Failure to Establish New Marine Protected Areas in Antarctica Despite Disappearing Ice: Latest Updates and Impact on Wildlife

2023-10-27 17:07:00

The Commission for the Conservation of Antarctic Marine Living Resources, comprising 26 countries and the EU, has failed to reach an agreement to establish new marine protected areas. This despite the disappearance of ice at the South Pole, NGOs announced on Friday

The Commission (CCAMLR) met in Australia without succeeding in agreeing on the establishment of three new marine protected areas (MPA), sanctuaries around Antarctica, which would have protected human activities. an area of ​​four million km2, according to WWF and Greenpeace.

This project, if it had been successful, would have been the largest in the history of ocean protection.

Unprecedented warming

‘It is frustrating that discussions on MPAs have continued for decades and extremely disappointing that CCAMLR has once again been unable to make significant progress, particularly after a year of unprecedented and worrying climate change. ‘Antarctica,’ said WWF Antarctic Conservation Officer Emily Grilly.

The CCAMLR, which regulates fishing activities, brings together the United States, China, Russia, Great Britain, France, India and Japan. She had not published a press release on the results of her meeting as of late Friday afternoon.

China, Russia and Chile block

These marine protected areas were first proposed in 2010, and their size was reduced in 2017, in order to garner support from more countries. But their creation has been persistently blocked by China and Russia, who invoke fishing rights, and recently by Chile.

The NGOs expressed the hope that the Commission would not remain inactive given the accelerated melting of Antarctic ice and ‘massive deaths of vulnerable species’ observed in the area.

The impasse is all the more regrettable since the UN adopted in June a historic treaty to protect the high seas, to protect marine ecosystems vital to humanity, noted Greenpeace.

‘The Commission can still agree on new licenses for fishing, but cannot agree on the concrete means to move forward regarding protection,’ regretted Jehki Harkonen, in charge of the ocean to Greenpeace International, pointing to a ‘new failed meeting’.

Little emperor penguins are drowning

Marine protected areas aim to limit human activities, particularly fishing, in the areas concerned, to help species there resist climatic upheavals.

The surface area of ​​the Antarctic ice shelf has never been so reduced since scientific surveys began 45 years ago, the leading American observatory, the National Snow and Ice Data Center (NSIDC), said in September.

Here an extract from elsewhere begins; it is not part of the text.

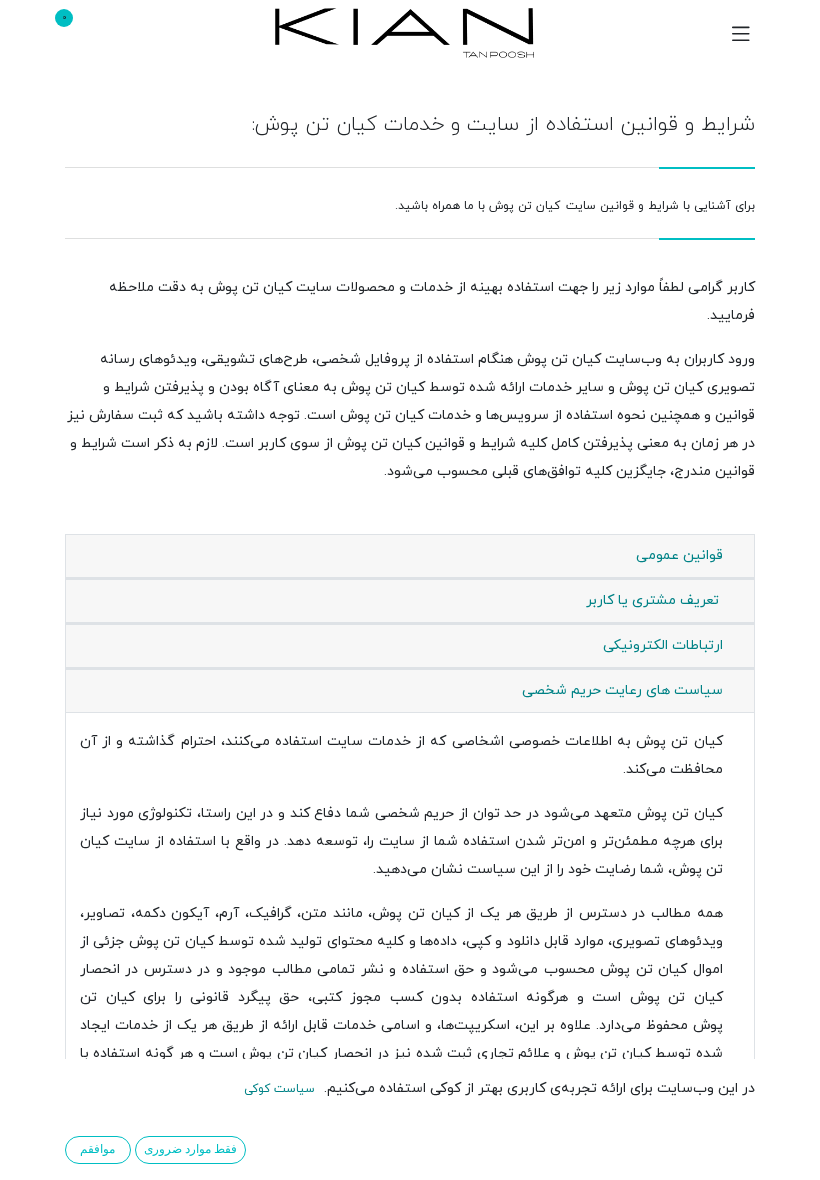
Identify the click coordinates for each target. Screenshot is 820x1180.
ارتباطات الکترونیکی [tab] (663, 645)
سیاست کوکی (279, 1089)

The consequences for wildlife are already evident. A scientific study published in August revealed a ‘major failure in the reproduction of emperor penguins’ in several colonies due to the melting of the sea ice, with the chicks having drowned when the ice gave way under their paws.

Of five colonies monitored in the Bellingshausen Sea region of western Antarctica, all but one suffered a ‘catastrophic’ 100% loss of chicks, the researchers reported in Communications: Earth & Environment, a journal of the Springer Nature group.